*Text extract*
3.5.4 Truncated packet filtering.
Interference detection and deference
cause most collisions to result in truncated packets of only a few bits;
colliding stations detect interference and abort transmission within an Ether
round trip time. To reduce the processing load that the rejection of such
obviously damaged packets would place on listening station software, truncated
packets are filtered out in hardware.
3.5.5 Collision consensus enforcement.
When a station determines that
its transmission is experiencing interference, it momentarily jams the Ether to
insure that all other participants in the collision will detect interference
and, because of deference, will be forced to abort. Without this collision
consensus enforcement mechanism, it is possible that the transmitting station
which would otherwise be the last to detect a collision might not do so as the
other interfering transmissions successively abort and stop interfering.
Although the packet may look good to that last transmitter, different path
lengths between the colliding transmitters and the intended receiver will cause
the packet to arrive damaged.
Our choices of I kilometer, 3
megabits per second, and 256 stations for the parameters of an experimental
Ethernet were based on characteristics of the locally distributed computer
communication environment and our assessments of what would be marginally
achievable; they were certainly not hard restrictions essential to the Ethernet
concept.
We expect that a reasonable maximum network size would be on
the order of I kilometer of cable. We used this working number to choose among
Ethers of varying signal attenuation and to design transceivers with appropriate
power and sensitivity.

*What is needed*
Extract the Ethernet passage in full, word for word. Work only from the Ethernet passage.

*Available data*
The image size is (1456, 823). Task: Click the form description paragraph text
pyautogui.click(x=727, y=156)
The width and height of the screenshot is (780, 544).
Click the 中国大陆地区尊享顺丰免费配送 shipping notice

*Response*
3.5.4 Truncated packet filtering.
Interference detection and deference
cause most collisions to result in truncated packets of only a few bits;
colliding stations detect interference and abort transmission within an Ether
round trip time. To reduce the processing load that the rejection of such
obviously damaged packets would place on listening station software, truncated
packets are filtered out in hardware.
3.5.5 Collision consensus enforcement.
When a station determines that
its transmission is experiencing interference, it momentarily jams the Ether to
insure that all other participants in the collision will detect interference
and, because of deference, will be forced to abort. Without this collision
consensus enforcement mechanism, it is possible that the transmitting station
which would otherwise be the last to detect a collision might not do so as the
other interfering transmissions successively abort and stop interfering.
Although the packet may look good to that last transmitter, different path
lengths between the colliding transmitters and the intended receiver will cause
the packet to arrive damaged.
Our choices of I kilometer, 3
megabits per second, and 256 stations for the parameters of an experimental
Ethernet were based on characteristics of the locally distributed computer
communication environment and our assessments of what would be marginally
achievable; they were certainly not hard restrictions essential to the Ethernet
concept.
We expect that a reasonable maximum network size would be on
the order of I kilometer of cable. We used this working number to choose among
Ethers of varying signal attenuation and to design transceivers with appropriate
power and sensitivity.